● **Data supplied**:

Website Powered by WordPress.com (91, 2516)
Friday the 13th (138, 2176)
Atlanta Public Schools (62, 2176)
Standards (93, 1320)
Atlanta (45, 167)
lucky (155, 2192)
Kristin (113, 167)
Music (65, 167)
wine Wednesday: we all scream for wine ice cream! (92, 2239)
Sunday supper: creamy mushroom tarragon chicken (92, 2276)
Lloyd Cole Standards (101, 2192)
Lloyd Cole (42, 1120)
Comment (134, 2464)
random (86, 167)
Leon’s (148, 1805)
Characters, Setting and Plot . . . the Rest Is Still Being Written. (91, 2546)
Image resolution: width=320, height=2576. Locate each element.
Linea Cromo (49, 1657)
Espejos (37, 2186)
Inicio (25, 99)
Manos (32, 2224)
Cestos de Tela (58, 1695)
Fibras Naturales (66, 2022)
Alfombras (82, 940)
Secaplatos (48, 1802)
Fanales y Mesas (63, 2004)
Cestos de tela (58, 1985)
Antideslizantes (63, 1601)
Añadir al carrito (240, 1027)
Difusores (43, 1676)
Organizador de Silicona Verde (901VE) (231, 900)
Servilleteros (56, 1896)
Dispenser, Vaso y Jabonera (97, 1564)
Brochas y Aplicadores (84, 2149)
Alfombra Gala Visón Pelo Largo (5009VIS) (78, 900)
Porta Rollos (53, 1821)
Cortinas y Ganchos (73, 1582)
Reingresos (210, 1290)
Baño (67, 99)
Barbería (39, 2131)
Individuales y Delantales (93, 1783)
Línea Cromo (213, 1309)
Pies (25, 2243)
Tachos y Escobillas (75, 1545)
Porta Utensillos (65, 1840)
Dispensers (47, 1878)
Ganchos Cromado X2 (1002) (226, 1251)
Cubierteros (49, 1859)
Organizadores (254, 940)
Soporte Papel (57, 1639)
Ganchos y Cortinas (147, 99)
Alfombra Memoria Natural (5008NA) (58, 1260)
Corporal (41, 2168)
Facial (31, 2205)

...

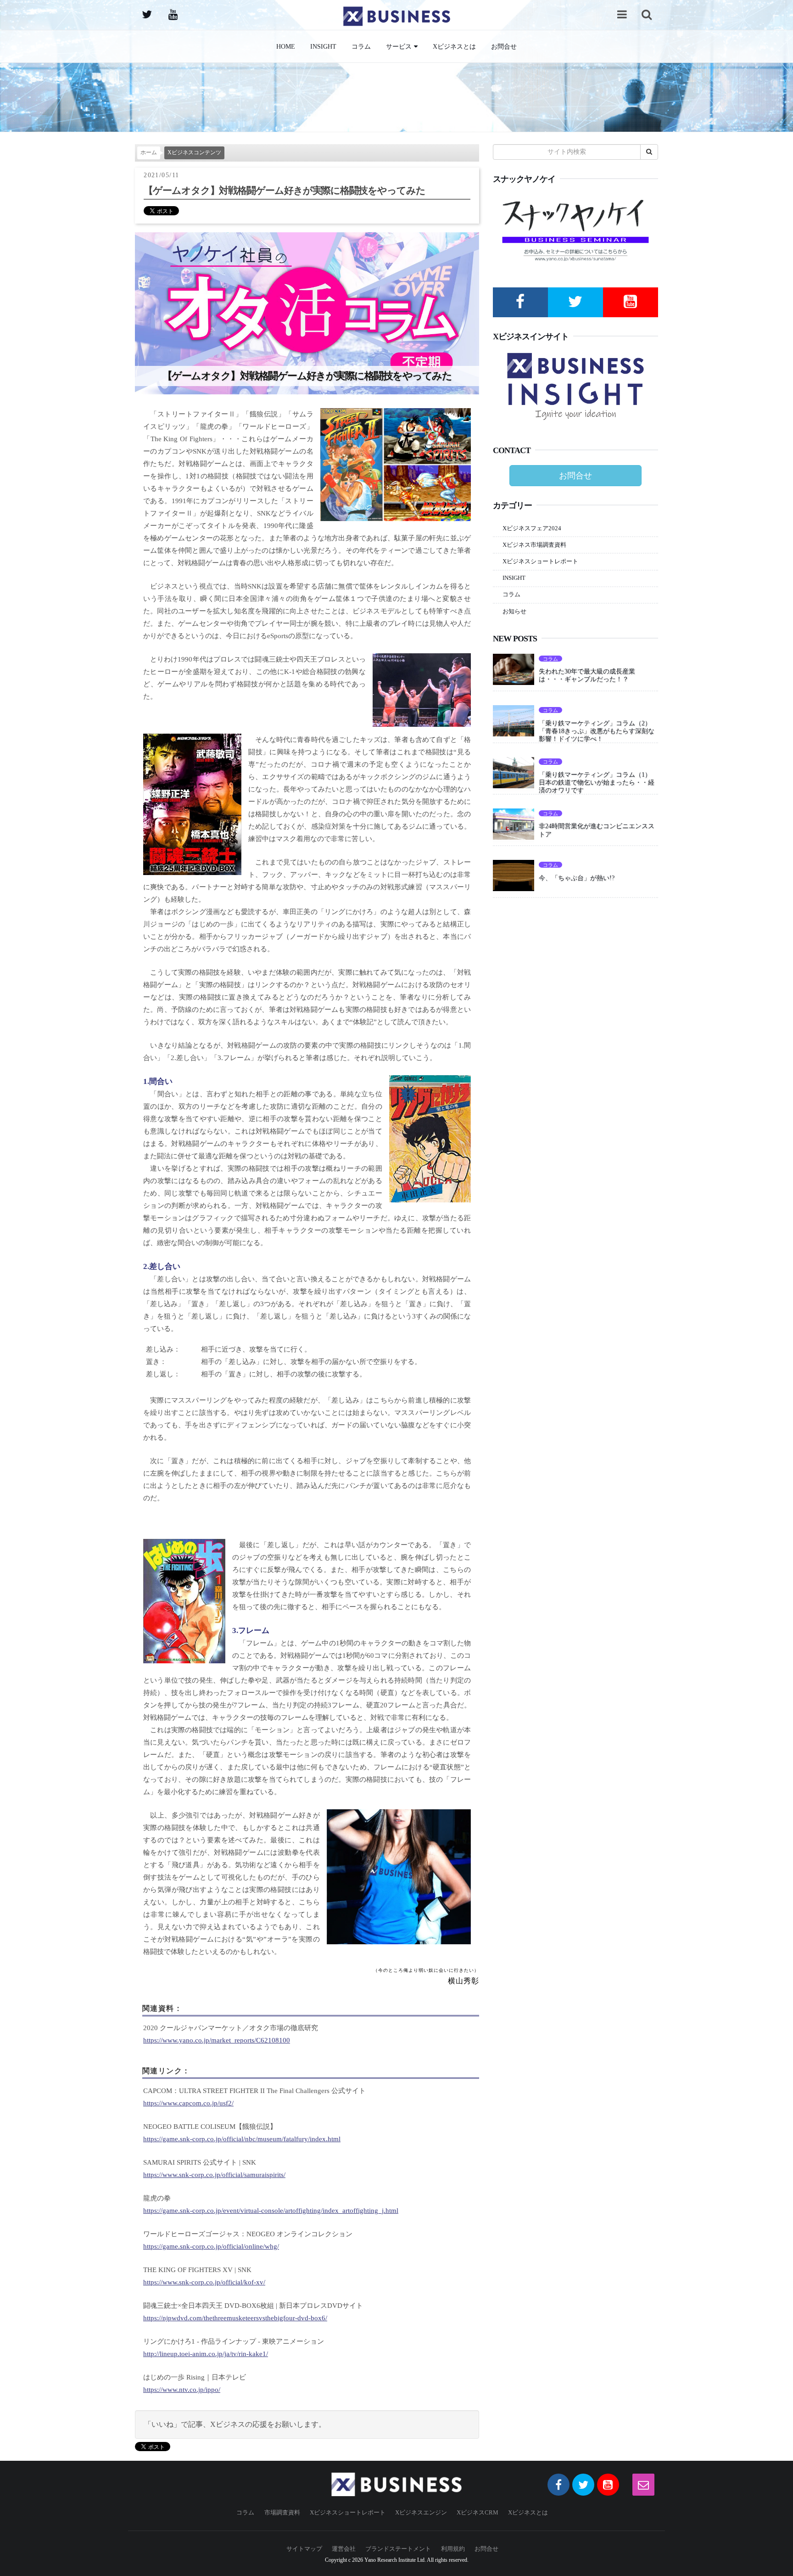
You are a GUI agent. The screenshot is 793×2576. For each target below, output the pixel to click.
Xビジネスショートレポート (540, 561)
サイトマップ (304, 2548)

==

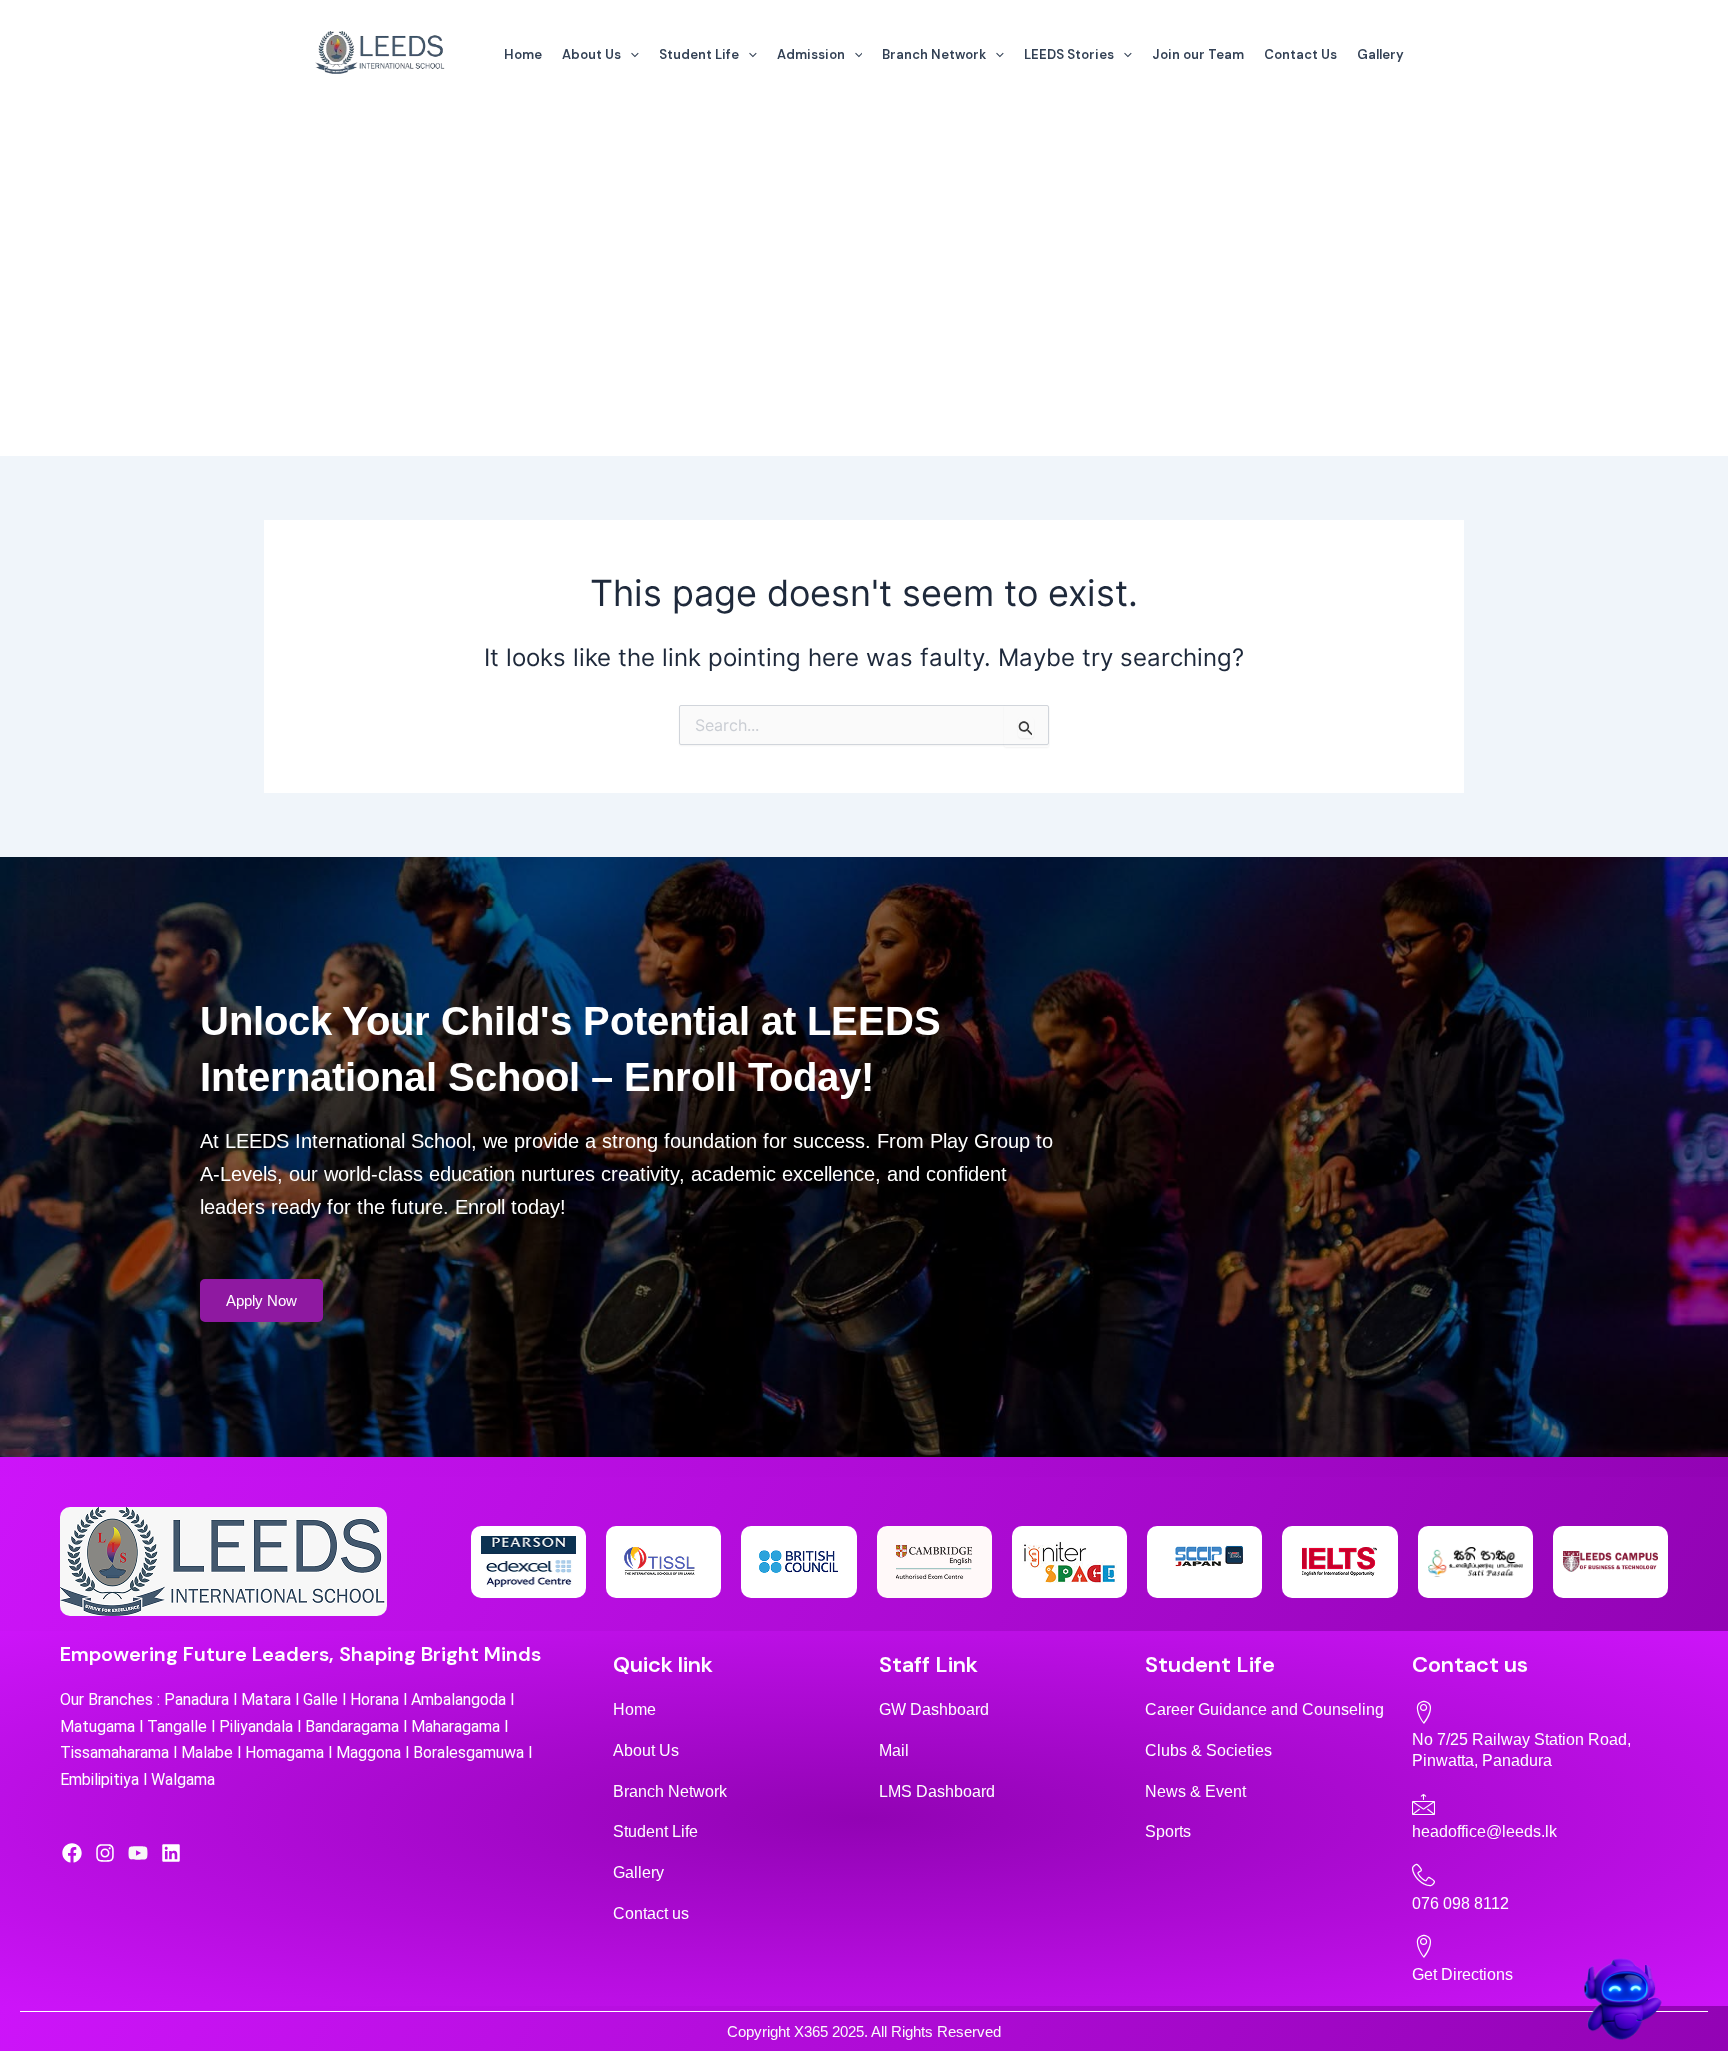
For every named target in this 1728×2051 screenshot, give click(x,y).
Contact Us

● **To do**: Only the lines from the one containing "Ganchos y Cortinas (147, 99)" through the one containing "Facial (31, 2205)" are to be retyped, both boundary lines included, with no other material.

● **Completed task**:
Ganchos y Cortinas (147, 99)
Alfombra Memoria Natural (5008NA) (58, 1260)
Corporal (41, 2168)
Facial (31, 2205)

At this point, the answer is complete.